• _EXERCISE AIM_:
Write the next part of the Bible study commentary below, which connects Solomon's sayings to modern culture. Begin right after its final sentence.

• _GIVEN PASSAGE_:
__________

You know that I like to include social commentary in my thoughts on any Bible study. I believe that the Bible speaks more clearly and more helpfully to our current culture than any pundit or expert. So it is with our passage this week. There are countless ways this passage applies to our culture, and I offer two as ways to get your juices flowing: "cancel culture" and the "wealth gap". If that's too controversial for you, then go with something else.
Here's my point with these ideas: Solomon paints a picture of the sort of person who pleases God -- someone who is humble, righteous, honest, and faithful. I believe that our culture, as godless as it has become, still resonates with those qualities because that's how God made us. I want us to realize just how wise and helpful Solomon is in these verses, and we will start by analyzing our culture.
Tie-in: Solomon Says that Arrogant Misuse of Power Will Haunt You
"Cancel Culture" is the disturbing modern phenomenon in which a person (often a celebrity) says or does something that offends somebody, and they respond by encouraging a personal boycott, but much more extreme. It's not a boycott like "don't go to Disneyworld or watch Disney movies"; it's "prevent Disney from making movies, and demand that they close Disneyworld forever". Except, against a person: "Don't let that person work ever again" - ("cancel" them from everything).
If you start going into individual examples of "cancel culture", you will get off track immediately. (Those sidetracks will force you to analyze what a person did or did not do, and that's not the point of this topic for this Bible study!) Rather, I just want to focus on the phenomenon itself. Why are people creating a "cancel culture"? Where is it coming from?
I think Vox explained the bigger picture well:
The debate around cancel culture is partly about how we treat each other, and partly about frustration with the lack of real consequences for powerful people.
We don't like powerful people who abuse their power, and that's exactly what Solomon warned 3000 years ago. If you have ever read about someone's "fall from grace" and thought to yourself "they just got what was coming to them", you are agreeing with Solomon!
And thus the way you wrap up this topic is to ask: what is the solution? Be humble. Not false humility -- true humility.
[Aside on the irony of cancel culture. The "twitter mob" has discovered that it has real power -- power to get people fired and ruined. What did they immediately start doing? Abusing that power. I'm curious to see when the cancel culture mob turns on itself, and how many lives it ruins along the way. And the most concerning development at all: forgiveness is no longer even offered.]
"The Dystopian Future"
Tie-in: Solomon Says that Ill-Gotten Wealth Will Haunt You
If you're afraid that previous topic will just distract you, try this: think about movies and shows you have watched about humanity's future. The have's and have-not's just get further and further apart, right? Three examples: Snowpiercer, Elysium, and Hunger Games. They're all about the continued stratification of society.
Basically, the idea is that wealthy people will live in luxury, and everyone else in squalor (or worse). Eventually, the poorest people revolt and destroy the rich.

__________

• _INFORMATION SUPPLIED_:
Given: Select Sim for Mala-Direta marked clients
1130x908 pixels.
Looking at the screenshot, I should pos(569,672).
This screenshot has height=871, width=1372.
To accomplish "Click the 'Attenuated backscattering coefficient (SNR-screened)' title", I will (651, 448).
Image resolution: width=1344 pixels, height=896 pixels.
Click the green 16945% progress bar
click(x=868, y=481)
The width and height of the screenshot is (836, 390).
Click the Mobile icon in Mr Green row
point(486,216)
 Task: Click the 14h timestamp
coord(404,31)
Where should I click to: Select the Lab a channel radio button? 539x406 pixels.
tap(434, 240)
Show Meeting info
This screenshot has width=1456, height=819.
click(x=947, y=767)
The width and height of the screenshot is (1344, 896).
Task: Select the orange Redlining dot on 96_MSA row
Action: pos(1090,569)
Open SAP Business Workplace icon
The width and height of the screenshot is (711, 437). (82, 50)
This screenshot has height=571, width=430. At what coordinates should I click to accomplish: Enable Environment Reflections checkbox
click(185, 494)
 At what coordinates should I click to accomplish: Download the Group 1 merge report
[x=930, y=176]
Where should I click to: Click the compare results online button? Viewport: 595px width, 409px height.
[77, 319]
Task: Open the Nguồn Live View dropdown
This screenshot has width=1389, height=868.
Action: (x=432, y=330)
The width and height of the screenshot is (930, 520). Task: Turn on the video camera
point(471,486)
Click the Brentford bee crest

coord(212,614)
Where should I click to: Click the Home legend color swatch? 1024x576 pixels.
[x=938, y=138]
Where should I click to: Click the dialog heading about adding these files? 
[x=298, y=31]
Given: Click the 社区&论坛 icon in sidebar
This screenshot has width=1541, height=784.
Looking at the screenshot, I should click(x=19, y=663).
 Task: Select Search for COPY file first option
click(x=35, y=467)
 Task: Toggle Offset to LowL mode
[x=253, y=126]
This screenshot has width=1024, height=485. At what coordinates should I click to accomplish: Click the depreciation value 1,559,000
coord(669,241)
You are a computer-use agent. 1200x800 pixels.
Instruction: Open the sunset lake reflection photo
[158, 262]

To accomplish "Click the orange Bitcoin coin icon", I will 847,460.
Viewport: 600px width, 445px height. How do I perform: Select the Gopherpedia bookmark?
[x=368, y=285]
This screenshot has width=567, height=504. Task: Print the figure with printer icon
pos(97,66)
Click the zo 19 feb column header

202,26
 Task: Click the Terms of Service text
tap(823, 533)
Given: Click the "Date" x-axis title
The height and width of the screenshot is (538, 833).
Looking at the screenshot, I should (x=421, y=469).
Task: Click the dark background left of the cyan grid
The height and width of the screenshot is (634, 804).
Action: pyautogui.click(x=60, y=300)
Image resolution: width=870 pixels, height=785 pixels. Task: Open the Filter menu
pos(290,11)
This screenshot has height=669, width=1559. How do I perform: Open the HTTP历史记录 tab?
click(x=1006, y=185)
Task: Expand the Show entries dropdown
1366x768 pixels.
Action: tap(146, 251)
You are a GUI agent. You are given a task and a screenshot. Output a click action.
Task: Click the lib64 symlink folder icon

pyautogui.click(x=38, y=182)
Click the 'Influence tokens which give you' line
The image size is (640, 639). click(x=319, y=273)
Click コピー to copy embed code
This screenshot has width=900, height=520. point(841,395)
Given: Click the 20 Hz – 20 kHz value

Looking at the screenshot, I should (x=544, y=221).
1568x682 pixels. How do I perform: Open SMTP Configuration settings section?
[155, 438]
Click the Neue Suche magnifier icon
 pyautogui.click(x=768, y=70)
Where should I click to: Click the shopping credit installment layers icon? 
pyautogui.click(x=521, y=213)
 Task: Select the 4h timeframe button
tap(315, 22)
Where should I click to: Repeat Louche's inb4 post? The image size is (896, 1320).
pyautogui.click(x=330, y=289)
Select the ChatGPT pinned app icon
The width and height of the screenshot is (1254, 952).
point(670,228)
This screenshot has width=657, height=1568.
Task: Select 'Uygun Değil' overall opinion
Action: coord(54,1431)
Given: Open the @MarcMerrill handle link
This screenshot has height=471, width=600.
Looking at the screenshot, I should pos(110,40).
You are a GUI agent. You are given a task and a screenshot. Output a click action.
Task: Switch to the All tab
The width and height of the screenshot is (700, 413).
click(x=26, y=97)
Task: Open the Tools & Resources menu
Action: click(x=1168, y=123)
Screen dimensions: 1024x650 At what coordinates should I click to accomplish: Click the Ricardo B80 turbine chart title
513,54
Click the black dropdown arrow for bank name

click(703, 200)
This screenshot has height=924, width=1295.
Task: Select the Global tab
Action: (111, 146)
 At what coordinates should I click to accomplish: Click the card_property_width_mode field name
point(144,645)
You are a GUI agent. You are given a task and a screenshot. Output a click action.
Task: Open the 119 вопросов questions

__________

• _EXPECTED ANSWER_:
And of course, those movies are popular because they are allegories of life today. I've mentioned this before: the top 10% of families in America control 70% of our wealth, up from 60% in 1989. Watch stories about how different socioeconomic groups have experienced the coronavirus, and you'll see this gap in action.
Now -- how does this apply to our passage? Wealth itself is not the concern for Solomon; how you get it and how you use it is. Think about public perception of Bill Gates vs. Jeff Bezos. Gates can't give away his money fast enough, and thus people don't attack him for his wealth nearly as harshly as they do Bezos. Or think about Rockefeller's change of heart at the end of his life, realizing that dying rich would be a failure and thus changed perception by giving his wealth away. People notice two things: the circumstances under which you made your fortune, and the things you spend your fortune on.
If either of those topics make you nod your head, then you realize just how right Solomon was. And you're ready for the most important step in this introduction: if you think that fallen humans notice those qualities, how much more does God? We're going to read "the Lord" over and over again in these verses. That's no mistake. These are character qualities that God takes very seriously.
Where We Are in Proverbs
Like last week, we are in the chapters that contain what people think of as "proverbs". Last week, I argued that there is no consensus as to the organization of these chapters (10-29), and so it is with this week's passage. You'll notice that Lifeway didn't take the verses in order, just like last week, but rather grouped them by content. And that's totally fine. They are independent of one another (as long as we remember to view them as a whole).
Part 1: Wisdom Demonstrated (Humility) (Proverbs 15:33, 16:8)
33 The fear of the Lord is what wisdom teaches, and humility comes before honor. 8 Better a little with righteousness than great income with injustice.
One of our church's core "be like Jesus" values is humility. As I've repeated each week of this Proverbs series, Jesus is our ultimate model for every good and desirable trait, and when we want to know what humility really is, we go to Jesus.
But for starters, what does the world think about humility? What are some sayings you know related to humility? Here are some examples:
Pride goeth before a fall.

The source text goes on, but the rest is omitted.